Ever had those days at the store where everything and everyone moved slower than you hoped? Having this condition has forced me to slow down and be more patient with life. I try to be kinder if someone cuts me off, gentler with someone who may be a bit grumpy, and more patient with someone who may not be able to move that quickly. (I don’t always succeed with this, but I’m really working on it.) I have had my eyes opened to those who suffer from ‘invisible’ illnesses that the world can’t see. How different would our world be if we treated everyone with compassion? We are all fighting battles, some seen and some unseen! Let’s be there for each other!
I’ve learned to be more patient with myself as I complete daily tasks that I used to do with no thought at all. Housework comes to mind! (heehee) I’ve had to be okay with things that don’t get done like they used to – again housework comes to mind. I’m learning to fight back against the guilt that comes when I let the kids or family down because of physical limitations that I now have and focus on the amazing things I CAN do for them! I’m so thankful for a family who has been so very patient with me as we adjust to this new ‘normal.’ And I’m eternally grateful for a God who is even more patient with me as I learn all of this!

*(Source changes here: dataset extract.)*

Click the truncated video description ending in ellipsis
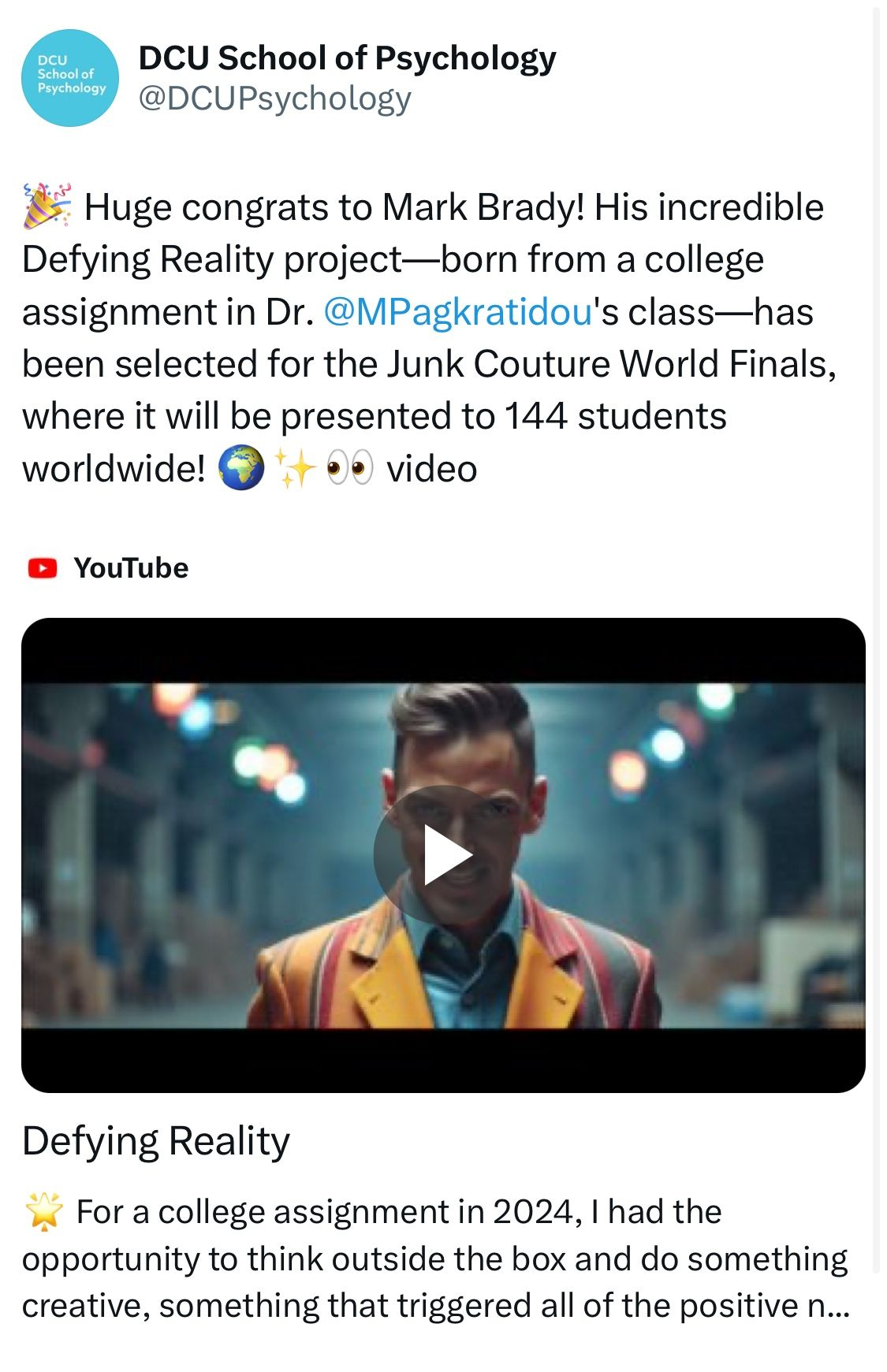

6. JOY! (what’s that you say?? no, really, read on!)
We all have a choice everyday – no matter our situations or circumstances. To embrace each day with thankfulness and gratefulness or to worry and fret over what the day will bring. I’m not always able to do this, but if I focus on the little miracles I’m blessed with each day then the pain or struggle doesn’t hold as much power over me! Jut the fact that we wake up breathing to face a new day is a miracle! I now try to treasure each moment snuggling my youngest with a book and it lessens the fact that I can’t be on the floor playing with her. I choose to marvel in my eldest as she shares about her day with me before she goes outside to play instead of feeling sorry for myself that I can’t go jump on the trampoline with her. It’s a joy to watch my family as they have been my rock and support as we go through this together. God has truly blessed me and I will choose to embrace each day with the wonder that He has graced us with!!
If you are still reading, I thank you from the bottom of my heart. Again, I didn’t write this to have anyone feel sorry for me, so please don’t. I know that there are many others fighting harder battles than I. But I do hope that along with learning something about dysplasia your heart has been encouraged that you are not alone in your struggle or pain. Something beautiful can come out of the darkest moments in our lives.